Set down again each entry exactly as it reads, pictures excluded.
*** Opening of Source material ***
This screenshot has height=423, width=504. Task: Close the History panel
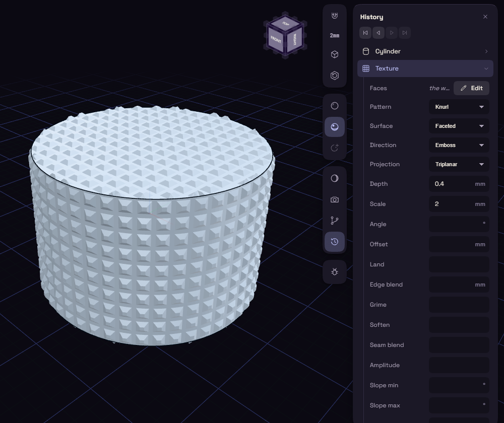click(x=485, y=17)
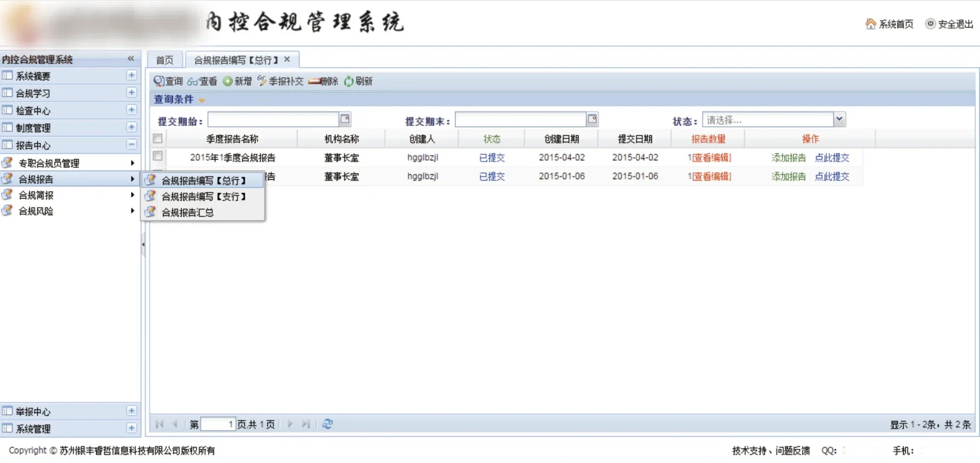Click the page number input field
The height and width of the screenshot is (463, 980).
pos(218,424)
*** Close of Source material ***
■ Result below
This screenshot has height=423, width=504. Task: Close the History panel
click(x=485, y=17)
Click the page number input field
The height and width of the screenshot is (463, 980).
pos(218,424)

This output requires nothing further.